Baudelaire est surréaliste dans la morale.
[…]
La liste est simple mais suscite la réflexion. A mon avis, la partie surréaliste de chaque écrivain est aussi parfois son point fort. Dans The Raven d'Edgar Allan Poe, le rythme inspire un sens de l’aventure, sans même considérer l’histoire elle-même, qui parle d’un homme face à un fantôme (qui est, on le découvre à la fin, simplement un corbeau).
While I nodded, nearly napping, suddenly there came a tapping,
As of some one gently rapping, rapping at my chamber door.
“Tis some visiter,” I muttered, “tapping at my chamber door—
Only this and nothing more.”
Dans la liste on voit aussi qu’être surréaliste, c’est être beaucoup de choses à la fois. Etre surréaliste, c’est être sage, intelligent, prudent, mais aussi possiblement dérangé, ou en tous cas, complexe….
Il y a deux semaines, à l’Ambassade de France à New York, à l’intérieur de la Payne-Whitney mansion, nous avons ouvert une librairie française, qui s’appelle Albertine. Le lecteur ne connait pas la vraie identité de ce personnage énigmatique et éphémère du roman de Proust (A la recherche du temps perdu) parce qu’elle n’est pas un seul être mais plusieurs. On ne connaît que quelques élans de l’âme d’Albertine, quelques idées floues, à travers l’esprit complexe et tumultueux du narrateur Marcel.

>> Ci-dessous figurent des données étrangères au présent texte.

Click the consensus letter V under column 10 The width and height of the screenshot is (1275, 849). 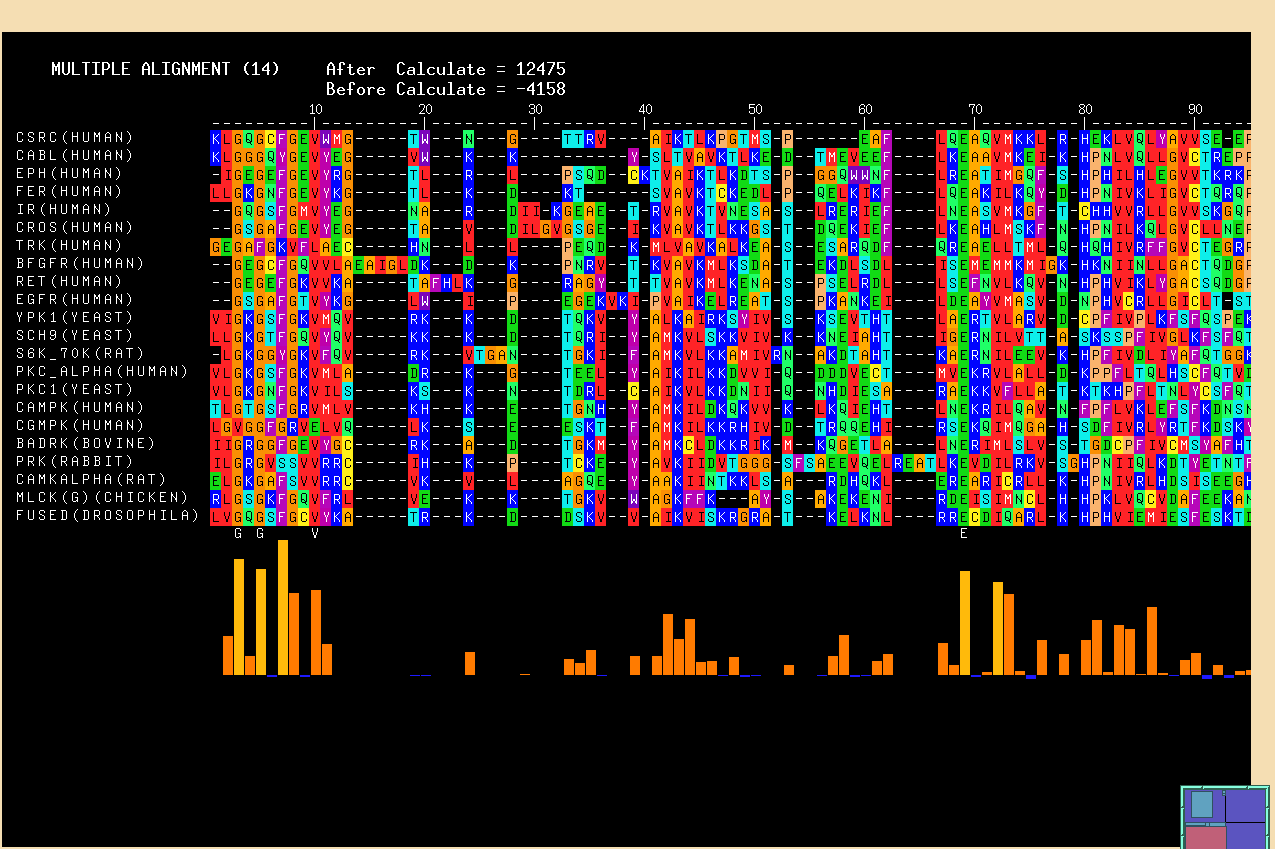315,534
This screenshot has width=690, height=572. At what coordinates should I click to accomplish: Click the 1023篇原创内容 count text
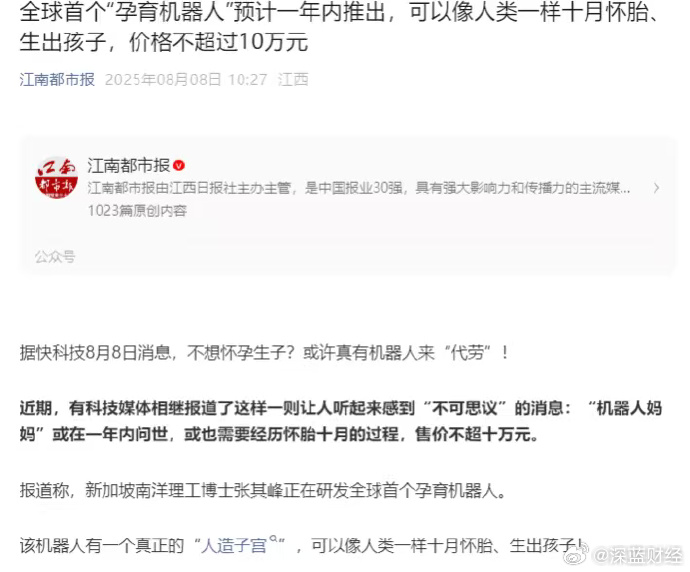click(x=137, y=211)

Mon espoir est que ce nouveau lieu, Albertine, comme le personnage, soit un lieu surréaliste, dans le sens de la pluralité, l’énergie, et la propension rêveuse du surréalisme. Je voudrais que cette librairie soit familière et confortable pour tout le monde, qu’elle ait la capacité de refléter l’identité de tous ses clients. La librairie propose 14 000 ouvrages en littérature, sciences humaines, bandes dessinées, livres pour enfants, guides de voyage, beaux livres, par des auteurs français ou francophones, en français et en anglais. La librairie offrira également toute l’année des rencontres, des débats croisés et des lectures. Donc c’est à vous, les Français à New York, les New Yorkers à New York, de la faire vivre.
Nous organisons un Festival d’ouverture du 14 au 19 octobre, qui célèbre l’apparition de ce lieu comme une scène de débats franco-américains dans tous les domaines.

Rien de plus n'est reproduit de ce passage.